It is also important to point out that Cerberus has more flexibility in its ability to manage the portfolio than NAMA had. This is because section 172 of the NAMA Act prohibits NAMA from selling assets back to defaulting debtors. While we have no way of knowing the ultimate impact of section 172, one can speculate that, in some cases at least, debtors would be willing to outbid third parties, with the support of third-party financing, in order to ensure that they obtained control over their assets, given they had the best knowledge of them.

I now turn to a number of additional allegations which were made last week under Dáil privilege by Deputy Wallace. Deputy Wallace claimed that Cerberus or some "fixers" went to some of the major Northern Ireland debtors prior to the sale of the portfolio and offered to sell them back their loans for 50p in the pound. He goes on to imply that, having bought the loans from NAMA at 27p in the pound, Cerberus was then able to sell the loans at twice what they paid for them. This is a serious misrepresentation of the facts. Cerberus bought the Eagle portfolio at a price which corresponded to an average of 27% of its par value. The price that we achieved was based on the aggregate value of the properties securing the portfolio. Neither Cerberus nor any other bidder would ever pay the par value for the loans unless the underlying assets were worth at least as much as the loan par value. Nor would they pay more than what the aggregate underlying assets were worth, which was 27% of par value at the time of sale following open marketing of the portfolio.

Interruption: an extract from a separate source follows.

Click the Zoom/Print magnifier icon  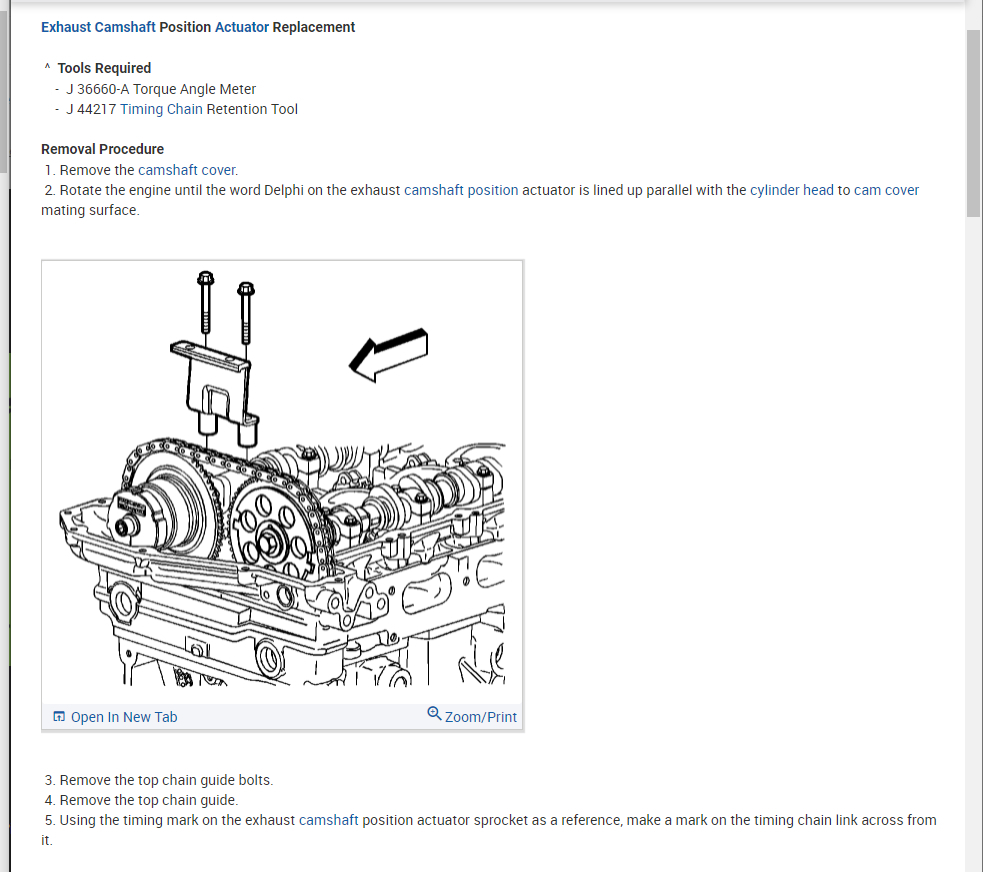[434, 713]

It may well have been the case that the loan portfolios of certain individual debtors were priced at 50% of the par value because the properties securing them were better than the average. If that were the case, it would have made sense for Cerberus and the particular debtors involved to agree a buyout price at or about 50%. But it is utterly disingenuous to suggest that the whole portfolio could have been sold for 50% of par value. The price we agreed was based on our own valuations of the loans. We were fully aware that some loans were worth 50p in the pound, and some were worth far less; perhaps as little as 5p in the pound. The blended average across the portfolio as a whole represented 27% of par value. That is the highest that any bidder - out of nine major investment groups approached - was prepared to pay for the portfolio as a whole and the highest that could be achieved.

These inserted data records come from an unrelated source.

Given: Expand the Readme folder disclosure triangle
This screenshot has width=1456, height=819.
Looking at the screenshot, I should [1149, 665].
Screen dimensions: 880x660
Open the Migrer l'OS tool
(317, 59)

It stretches credulity to suggest that Northern Irish, or indeed any other debtors, and their new investors or bankers would have paid 50p to buy back assets which were worth only 27p. Some of the commentary over the past week has been written by commentators who have been silent on this point but know very well how implausible it is or, at the very least, ought to know.

Deputy Wallace then goes on to ask why NAMA could not have negotiated with debtors to secure 50% of the loans’ par value, which, as he claims, was achieved by Cerberus. Aside from the implausibility of the claim that Cerberus was in a position to sell its whole Eagle portfolio at 50% of par value, there was nothing to prevent Cerberus or any other buyer, once they had bought the portfolio, negotiating deals with debtors, which would have involved the debtors buying the loans at a discount to par. Some loans may have been worth 50% of par value but many others were worth much less. The Deputy asks why NAMA could not negotiate such deals. The answer is straightforward: section 172 of the National Asset Management Agency Act prohibits it from doing so.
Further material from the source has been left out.